Un angle du clocher repose sur une colonne romaine, la seule rescapée de celles qui devaient porter les voûtes de l'église romane : aucun autre détail ne résume aussi bien San Pietro in Carpignano. La tour de brique à flèche date du XIVe siècle et fut elle aussi montée avec des matériaux antiques remployés. L'église apparaît dans les archives le 24 avril 1180, quand Pierre, prévôt de San Giorgio, cède pour vingt-neuf ans à Ottone di Traisio les droits qu'il détient sur elle, un acte qui révèle sa dépendance envers les bénédictins de Fruttuaria ; en 1191, le marquis Ottone Del Carretto vend aux consuls de Savone tout ce qu'il possède depuis San Pietro jusqu'à Savone, et l'église sert de borne entre Savone et Quiliano.
À voir
Le bâtiment visible aujourd'hui résulte des remaniements des XVIIe et XVIIIe siècles. Vers le milieu du XVIIe siècle, l'église romane orientée à l'est fut raccourcie de près de la moitié et pivotée : l'entrée s'est déplacée de 90 degrés, l'abside semi-circulaire s'est retrouvée au sud et le parvis fut aménagé devant. Le corps actuel, une nef unique avec portail en plein cintre, est daté de 1710, année où la chapelle fut restaurée à la demande d'Annamaria Gavotti en englobant la première partie de l'église précédente. Sur le flanc droit subsistent la base de l'abside romane et des pans de maçonnerie qui relient la façade au clocher, détaché de la nef et raccordé par un espace à ouverture en arc.
Le reste est dans le sol. Les fouilles ont livré du matériel à partir du Ier siècle, des tronçons du vaste réseau de canalisation du Fundus Carpinianus, des fragments de peinture murale et de mosaïque, des épigraphes romaines et alto-médiévales, des céramiques et des métaux. La zone funéraire sous l'église a servi de l'époque impériale jusqu'au XVIIIe siècle, et c'est justement la succession des rites de sépulture que les archéologues ont pu reconstituer le mieux. Un bassin romain laisse supposer un établissement agricole ouvert sur une branche de la via Aemilia Scauri, qui reliait Vada Sabatia, l'actuelle Vado Ligure, à la plaine du Pô par le val Quazzola, où subsistent des ponts romains. Parmi les trouvailles figurent aussi des enseignes de pèlerin.
La visite
L'église occupe le centre du parc archéologique et naturel du même nom, institué par la Région Ligurie en 2010, sur une terrasse à peine surélevée au-dessus du torrent Quiliano : une implantation choisie pour rester à l'abri des crues. On y accède depuis Quiliano, dans l'arrière-pays entre Savone et Vado Ligure. L'intérieur se visite lors des visites guidées périodiques, en accès libre et gratuit toute l'année ; dehors, le clocher et les lambeaux de maçonnerie se lisent bien en faisant le tour de l'abside.

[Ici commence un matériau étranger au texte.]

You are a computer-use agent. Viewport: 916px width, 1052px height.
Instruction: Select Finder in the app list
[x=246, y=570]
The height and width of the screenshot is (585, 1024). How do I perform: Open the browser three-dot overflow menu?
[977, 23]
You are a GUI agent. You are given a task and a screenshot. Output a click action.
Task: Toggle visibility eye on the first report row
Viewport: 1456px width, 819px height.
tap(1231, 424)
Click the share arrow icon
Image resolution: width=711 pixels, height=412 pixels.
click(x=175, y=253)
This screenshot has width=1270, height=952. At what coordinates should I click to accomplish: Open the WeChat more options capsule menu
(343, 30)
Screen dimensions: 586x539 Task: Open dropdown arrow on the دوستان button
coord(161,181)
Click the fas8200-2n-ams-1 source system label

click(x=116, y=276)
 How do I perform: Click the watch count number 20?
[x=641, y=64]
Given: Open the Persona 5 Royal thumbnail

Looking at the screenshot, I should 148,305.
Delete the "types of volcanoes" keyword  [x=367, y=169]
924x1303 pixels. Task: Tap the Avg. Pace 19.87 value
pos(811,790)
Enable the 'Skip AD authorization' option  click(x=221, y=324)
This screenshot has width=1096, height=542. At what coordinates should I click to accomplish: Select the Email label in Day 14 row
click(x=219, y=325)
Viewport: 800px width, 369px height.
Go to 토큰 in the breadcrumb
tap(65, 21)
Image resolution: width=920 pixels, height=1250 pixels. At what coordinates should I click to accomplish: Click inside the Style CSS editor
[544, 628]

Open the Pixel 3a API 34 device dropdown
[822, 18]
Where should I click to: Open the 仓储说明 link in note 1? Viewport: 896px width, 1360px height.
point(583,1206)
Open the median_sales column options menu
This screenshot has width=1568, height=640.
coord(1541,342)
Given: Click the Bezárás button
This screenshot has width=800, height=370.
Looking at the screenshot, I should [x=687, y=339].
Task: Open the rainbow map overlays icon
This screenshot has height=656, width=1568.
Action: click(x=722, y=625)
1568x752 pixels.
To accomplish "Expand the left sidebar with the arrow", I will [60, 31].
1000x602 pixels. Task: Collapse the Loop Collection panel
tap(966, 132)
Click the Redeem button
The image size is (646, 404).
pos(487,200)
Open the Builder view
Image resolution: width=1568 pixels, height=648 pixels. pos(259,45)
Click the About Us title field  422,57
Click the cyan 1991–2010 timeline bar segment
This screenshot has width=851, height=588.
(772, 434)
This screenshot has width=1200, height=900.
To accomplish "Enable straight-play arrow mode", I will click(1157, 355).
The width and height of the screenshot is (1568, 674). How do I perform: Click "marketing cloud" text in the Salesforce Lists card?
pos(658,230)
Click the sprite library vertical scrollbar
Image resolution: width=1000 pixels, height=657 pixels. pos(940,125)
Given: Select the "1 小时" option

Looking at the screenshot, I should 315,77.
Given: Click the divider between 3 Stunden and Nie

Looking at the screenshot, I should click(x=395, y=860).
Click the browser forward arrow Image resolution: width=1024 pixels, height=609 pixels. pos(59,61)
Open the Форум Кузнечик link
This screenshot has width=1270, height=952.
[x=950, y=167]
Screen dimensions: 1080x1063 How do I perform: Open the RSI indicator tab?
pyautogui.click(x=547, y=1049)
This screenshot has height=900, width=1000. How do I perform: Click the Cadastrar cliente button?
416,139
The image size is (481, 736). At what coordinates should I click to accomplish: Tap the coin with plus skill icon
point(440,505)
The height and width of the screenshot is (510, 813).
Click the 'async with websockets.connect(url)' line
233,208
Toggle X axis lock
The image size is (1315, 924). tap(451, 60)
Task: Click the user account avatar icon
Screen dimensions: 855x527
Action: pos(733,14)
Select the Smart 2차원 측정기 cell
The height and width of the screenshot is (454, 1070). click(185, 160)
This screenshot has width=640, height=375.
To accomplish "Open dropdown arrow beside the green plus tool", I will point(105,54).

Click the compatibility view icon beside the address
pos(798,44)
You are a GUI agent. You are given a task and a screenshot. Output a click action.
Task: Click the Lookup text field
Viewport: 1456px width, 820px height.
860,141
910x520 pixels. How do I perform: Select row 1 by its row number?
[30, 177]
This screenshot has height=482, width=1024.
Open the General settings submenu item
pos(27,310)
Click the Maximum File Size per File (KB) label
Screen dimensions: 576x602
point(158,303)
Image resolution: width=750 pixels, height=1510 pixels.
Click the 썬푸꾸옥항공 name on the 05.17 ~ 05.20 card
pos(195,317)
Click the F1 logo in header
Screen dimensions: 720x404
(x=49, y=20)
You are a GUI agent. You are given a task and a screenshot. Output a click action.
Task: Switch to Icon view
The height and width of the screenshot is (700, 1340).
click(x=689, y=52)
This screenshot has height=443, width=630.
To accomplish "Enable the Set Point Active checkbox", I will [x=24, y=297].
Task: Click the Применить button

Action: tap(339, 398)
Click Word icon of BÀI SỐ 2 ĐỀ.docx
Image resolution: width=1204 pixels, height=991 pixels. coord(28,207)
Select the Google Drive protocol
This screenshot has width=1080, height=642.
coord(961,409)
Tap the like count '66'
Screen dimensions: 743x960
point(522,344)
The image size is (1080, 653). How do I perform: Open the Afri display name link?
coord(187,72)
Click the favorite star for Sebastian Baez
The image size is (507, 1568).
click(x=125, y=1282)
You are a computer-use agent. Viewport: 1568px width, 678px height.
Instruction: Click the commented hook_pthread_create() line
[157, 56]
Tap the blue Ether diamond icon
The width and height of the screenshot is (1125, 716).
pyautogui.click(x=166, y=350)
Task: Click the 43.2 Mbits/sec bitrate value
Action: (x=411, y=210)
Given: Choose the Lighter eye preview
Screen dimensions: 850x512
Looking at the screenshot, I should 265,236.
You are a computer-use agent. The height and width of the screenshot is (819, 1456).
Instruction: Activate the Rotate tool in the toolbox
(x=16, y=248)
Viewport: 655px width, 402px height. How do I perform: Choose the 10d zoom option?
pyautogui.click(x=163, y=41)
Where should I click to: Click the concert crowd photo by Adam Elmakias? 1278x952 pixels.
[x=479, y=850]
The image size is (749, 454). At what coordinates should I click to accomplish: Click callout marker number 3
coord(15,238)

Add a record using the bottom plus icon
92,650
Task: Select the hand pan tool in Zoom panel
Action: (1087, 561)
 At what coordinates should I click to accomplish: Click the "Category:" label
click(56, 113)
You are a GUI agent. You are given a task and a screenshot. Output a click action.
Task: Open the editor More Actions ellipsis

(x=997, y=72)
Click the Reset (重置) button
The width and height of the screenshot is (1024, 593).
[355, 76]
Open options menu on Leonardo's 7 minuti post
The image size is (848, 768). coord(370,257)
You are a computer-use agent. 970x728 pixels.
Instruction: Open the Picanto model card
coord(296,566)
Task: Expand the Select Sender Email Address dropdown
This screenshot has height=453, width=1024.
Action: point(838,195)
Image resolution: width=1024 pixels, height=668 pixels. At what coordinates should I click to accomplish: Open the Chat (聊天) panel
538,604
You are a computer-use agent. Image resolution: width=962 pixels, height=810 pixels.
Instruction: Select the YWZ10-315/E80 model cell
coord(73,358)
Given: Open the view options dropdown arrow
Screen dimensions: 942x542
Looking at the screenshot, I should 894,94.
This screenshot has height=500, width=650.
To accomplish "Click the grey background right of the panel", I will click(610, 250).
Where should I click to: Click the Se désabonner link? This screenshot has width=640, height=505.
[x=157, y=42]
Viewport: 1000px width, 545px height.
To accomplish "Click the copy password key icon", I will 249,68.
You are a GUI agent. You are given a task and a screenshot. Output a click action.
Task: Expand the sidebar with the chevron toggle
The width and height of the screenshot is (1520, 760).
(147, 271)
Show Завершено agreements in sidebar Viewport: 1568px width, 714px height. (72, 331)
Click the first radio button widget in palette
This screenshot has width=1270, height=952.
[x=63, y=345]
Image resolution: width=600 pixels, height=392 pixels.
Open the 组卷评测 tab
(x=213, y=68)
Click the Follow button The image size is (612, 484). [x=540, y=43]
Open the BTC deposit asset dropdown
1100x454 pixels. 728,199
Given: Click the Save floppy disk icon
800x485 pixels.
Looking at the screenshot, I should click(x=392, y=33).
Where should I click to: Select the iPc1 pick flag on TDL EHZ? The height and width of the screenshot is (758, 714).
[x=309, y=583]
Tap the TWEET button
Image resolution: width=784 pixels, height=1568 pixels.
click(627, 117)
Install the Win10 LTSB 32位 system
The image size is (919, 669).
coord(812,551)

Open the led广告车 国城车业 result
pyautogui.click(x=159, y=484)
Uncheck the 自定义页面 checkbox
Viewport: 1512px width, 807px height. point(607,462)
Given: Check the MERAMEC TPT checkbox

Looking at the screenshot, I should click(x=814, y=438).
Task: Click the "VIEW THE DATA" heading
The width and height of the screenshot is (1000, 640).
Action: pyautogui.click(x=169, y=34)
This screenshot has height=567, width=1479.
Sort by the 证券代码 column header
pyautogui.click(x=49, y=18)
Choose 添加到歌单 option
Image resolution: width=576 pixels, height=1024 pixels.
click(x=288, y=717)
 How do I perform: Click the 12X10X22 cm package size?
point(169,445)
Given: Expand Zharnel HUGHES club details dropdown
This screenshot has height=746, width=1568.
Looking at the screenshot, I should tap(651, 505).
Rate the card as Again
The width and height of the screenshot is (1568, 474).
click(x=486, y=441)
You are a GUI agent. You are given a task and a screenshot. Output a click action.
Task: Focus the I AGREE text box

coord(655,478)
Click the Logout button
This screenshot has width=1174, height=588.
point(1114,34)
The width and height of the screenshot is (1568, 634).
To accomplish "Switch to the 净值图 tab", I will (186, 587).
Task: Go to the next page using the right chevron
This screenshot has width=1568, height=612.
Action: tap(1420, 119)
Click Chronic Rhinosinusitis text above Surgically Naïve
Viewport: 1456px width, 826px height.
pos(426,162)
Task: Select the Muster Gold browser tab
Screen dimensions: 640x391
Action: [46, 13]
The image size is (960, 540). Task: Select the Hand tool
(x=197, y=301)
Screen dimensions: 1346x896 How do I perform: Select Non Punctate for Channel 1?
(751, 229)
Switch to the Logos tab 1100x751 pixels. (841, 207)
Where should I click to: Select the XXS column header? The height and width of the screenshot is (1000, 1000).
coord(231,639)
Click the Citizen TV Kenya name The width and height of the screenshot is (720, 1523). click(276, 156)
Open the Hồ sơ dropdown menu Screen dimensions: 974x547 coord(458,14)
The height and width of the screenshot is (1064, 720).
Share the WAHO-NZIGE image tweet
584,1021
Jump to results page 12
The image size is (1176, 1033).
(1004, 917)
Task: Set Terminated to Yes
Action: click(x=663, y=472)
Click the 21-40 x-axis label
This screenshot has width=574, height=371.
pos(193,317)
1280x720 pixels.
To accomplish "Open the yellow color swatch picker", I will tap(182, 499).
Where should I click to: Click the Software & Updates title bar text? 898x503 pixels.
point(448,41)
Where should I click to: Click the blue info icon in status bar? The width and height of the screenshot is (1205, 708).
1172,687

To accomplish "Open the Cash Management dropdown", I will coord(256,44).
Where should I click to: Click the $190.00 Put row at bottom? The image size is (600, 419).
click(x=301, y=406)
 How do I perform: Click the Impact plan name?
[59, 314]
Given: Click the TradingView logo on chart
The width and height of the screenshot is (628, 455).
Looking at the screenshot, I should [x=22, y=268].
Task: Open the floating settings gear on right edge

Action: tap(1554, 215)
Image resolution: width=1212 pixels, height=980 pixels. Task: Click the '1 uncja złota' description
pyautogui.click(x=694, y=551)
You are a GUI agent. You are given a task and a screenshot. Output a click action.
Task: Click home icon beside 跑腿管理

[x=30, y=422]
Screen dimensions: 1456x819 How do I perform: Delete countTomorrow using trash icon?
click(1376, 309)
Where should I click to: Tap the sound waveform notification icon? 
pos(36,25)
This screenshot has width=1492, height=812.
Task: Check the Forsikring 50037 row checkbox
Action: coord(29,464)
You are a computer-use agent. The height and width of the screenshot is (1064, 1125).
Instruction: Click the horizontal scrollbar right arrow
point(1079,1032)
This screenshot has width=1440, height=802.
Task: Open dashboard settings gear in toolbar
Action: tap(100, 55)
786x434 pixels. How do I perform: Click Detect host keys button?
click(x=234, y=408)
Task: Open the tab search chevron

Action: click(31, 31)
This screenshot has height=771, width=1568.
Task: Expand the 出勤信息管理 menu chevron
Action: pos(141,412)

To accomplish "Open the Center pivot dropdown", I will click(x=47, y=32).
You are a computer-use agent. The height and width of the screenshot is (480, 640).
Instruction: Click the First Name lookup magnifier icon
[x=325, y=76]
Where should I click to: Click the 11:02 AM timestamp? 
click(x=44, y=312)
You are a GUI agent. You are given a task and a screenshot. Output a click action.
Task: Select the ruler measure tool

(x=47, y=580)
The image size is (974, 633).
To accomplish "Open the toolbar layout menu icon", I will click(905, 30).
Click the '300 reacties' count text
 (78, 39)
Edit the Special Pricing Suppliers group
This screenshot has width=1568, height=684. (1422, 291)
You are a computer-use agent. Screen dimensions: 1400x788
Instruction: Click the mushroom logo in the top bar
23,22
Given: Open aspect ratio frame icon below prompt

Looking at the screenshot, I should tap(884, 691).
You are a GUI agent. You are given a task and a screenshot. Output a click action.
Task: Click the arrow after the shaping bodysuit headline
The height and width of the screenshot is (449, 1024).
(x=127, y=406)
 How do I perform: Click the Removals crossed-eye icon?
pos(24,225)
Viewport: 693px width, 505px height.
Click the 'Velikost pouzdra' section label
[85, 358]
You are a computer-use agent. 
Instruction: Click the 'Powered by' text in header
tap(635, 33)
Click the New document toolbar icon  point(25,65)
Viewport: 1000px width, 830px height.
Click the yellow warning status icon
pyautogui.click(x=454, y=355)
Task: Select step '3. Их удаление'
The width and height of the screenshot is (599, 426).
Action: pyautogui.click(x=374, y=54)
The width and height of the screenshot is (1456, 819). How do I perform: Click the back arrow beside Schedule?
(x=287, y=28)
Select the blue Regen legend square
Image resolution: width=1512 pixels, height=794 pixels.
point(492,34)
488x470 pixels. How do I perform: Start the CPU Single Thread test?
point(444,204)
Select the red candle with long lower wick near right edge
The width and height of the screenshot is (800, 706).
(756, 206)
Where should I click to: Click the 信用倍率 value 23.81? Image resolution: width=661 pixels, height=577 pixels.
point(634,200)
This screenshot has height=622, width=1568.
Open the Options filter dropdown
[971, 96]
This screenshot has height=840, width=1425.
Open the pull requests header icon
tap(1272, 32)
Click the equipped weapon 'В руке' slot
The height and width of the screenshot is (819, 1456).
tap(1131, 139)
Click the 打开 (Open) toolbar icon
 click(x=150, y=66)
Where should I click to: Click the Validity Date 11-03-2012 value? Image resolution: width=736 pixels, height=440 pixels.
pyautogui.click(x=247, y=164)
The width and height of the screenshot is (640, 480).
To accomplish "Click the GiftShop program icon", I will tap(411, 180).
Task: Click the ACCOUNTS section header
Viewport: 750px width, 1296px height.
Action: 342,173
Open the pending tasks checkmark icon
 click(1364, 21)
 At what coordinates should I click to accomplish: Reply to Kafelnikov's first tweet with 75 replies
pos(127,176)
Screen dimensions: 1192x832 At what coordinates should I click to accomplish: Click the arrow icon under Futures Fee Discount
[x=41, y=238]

Le conseil de la rédaction
Nous conseillons de chercher d'abord la colonne au pied du clocher, puis de remonter du regard : c'est la façon la plus rapide de mesurer la quantité de matériau romain passée dans cette église. Gardez aussi en tête le nom local, San Pè d'i Coi, « saint Pierre des choux », d'après les cultures qui dominaient la zone jusqu'au siècle dernier : il en dit plus que bien des panneaux. Et si vous le pouvez, attendez une visite guidée : les tombes et les niveaux de fouille restent illisibles sans quelqu'un pour les expliquer.